[What this task involves]: Below is a block of records; please copy all of them exactly.

======== Entries provided ========

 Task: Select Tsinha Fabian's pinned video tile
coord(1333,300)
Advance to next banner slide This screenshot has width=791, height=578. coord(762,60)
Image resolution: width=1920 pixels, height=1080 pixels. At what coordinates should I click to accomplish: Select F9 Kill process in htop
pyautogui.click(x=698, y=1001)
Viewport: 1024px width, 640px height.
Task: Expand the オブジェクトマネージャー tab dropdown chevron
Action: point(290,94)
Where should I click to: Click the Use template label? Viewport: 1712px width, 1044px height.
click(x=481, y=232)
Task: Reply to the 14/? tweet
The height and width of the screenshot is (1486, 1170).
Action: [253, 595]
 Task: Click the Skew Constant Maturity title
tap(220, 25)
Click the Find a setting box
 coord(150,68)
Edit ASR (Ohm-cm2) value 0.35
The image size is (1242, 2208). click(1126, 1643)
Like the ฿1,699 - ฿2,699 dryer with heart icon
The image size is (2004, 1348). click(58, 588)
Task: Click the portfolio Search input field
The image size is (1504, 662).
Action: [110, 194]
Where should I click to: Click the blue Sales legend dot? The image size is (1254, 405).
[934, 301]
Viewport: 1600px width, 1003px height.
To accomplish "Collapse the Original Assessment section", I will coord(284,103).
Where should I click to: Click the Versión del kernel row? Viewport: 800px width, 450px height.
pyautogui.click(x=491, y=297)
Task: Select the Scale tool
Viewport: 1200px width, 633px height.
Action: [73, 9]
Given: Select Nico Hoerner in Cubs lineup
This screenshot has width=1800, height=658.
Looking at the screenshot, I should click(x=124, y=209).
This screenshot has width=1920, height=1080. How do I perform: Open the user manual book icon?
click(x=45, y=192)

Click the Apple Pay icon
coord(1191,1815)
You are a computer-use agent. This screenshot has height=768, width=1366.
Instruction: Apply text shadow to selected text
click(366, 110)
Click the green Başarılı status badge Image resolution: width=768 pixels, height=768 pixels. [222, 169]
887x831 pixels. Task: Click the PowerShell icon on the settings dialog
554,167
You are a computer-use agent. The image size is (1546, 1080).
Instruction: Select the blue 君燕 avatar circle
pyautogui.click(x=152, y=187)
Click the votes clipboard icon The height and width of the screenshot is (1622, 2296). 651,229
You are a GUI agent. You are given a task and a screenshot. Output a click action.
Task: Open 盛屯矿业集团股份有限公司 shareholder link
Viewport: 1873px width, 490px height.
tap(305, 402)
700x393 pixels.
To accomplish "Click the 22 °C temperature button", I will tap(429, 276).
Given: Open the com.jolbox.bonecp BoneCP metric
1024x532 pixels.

========

[Reply to the exercise]:
 Task: Select Tsinha Fabian's pinned video tile
coord(1333,300)
Advance to next banner slide This screenshot has width=791, height=578. coord(762,60)
Image resolution: width=1920 pixels, height=1080 pixels. At what coordinates should I click to accomplish: Select F9 Kill process in htop
pyautogui.click(x=698, y=1001)
Viewport: 1024px width, 640px height.
Task: Expand the オブジェクトマネージャー tab dropdown chevron
Action: point(290,94)
Where should I click to: Click the Use template label? Viewport: 1712px width, 1044px height.
click(x=481, y=232)
Task: Reply to the 14/? tweet
The height and width of the screenshot is (1486, 1170).
Action: [253, 595]
 Task: Click the Skew Constant Maturity title
tap(220, 25)
Click the Find a setting box
 coord(150,68)
Edit ASR (Ohm-cm2) value 0.35
The image size is (1242, 2208). click(1126, 1643)
Like the ฿1,699 - ฿2,699 dryer with heart icon
The image size is (2004, 1348). click(58, 588)
Task: Click the portfolio Search input field
The image size is (1504, 662).
Action: [110, 194]
Where should I click to: Click the blue Sales legend dot? The image size is (1254, 405).
[934, 301]
Viewport: 1600px width, 1003px height.
To accomplish "Collapse the Original Assessment section", I will coord(284,103).
Where should I click to: Click the Versión del kernel row? Viewport: 800px width, 450px height.
pyautogui.click(x=491, y=297)
Task: Select the Scale tool
Viewport: 1200px width, 633px height.
Action: [73, 9]
Given: Select Nico Hoerner in Cubs lineup
This screenshot has width=1800, height=658.
Looking at the screenshot, I should click(x=124, y=209).
This screenshot has width=1920, height=1080. How do I perform: Open the user manual book icon?
click(x=45, y=192)

Click the Apple Pay icon
coord(1191,1815)
You are a computer-use agent. This screenshot has height=768, width=1366.
Instruction: Apply text shadow to selected text
click(366, 110)
Click the green Başarılı status badge Image resolution: width=768 pixels, height=768 pixels. [222, 169]
887x831 pixels. Task: Click the PowerShell icon on the settings dialog
554,167
You are a computer-use agent. The image size is (1546, 1080).
Instruction: Select the blue 君燕 avatar circle
pyautogui.click(x=152, y=187)
Click the votes clipboard icon The height and width of the screenshot is (1622, 2296). 651,229
You are a GUI agent. You are given a task and a screenshot. Output a click action.
Task: Open 盛屯矿业集团股份有限公司 shareholder link
Viewport: 1873px width, 490px height.
tap(305, 402)
700x393 pixels.
To accomplish "Click the 22 °C temperature button", I will tap(429, 276).
Given: Open the com.jolbox.bonecp BoneCP metric
1024x532 pixels.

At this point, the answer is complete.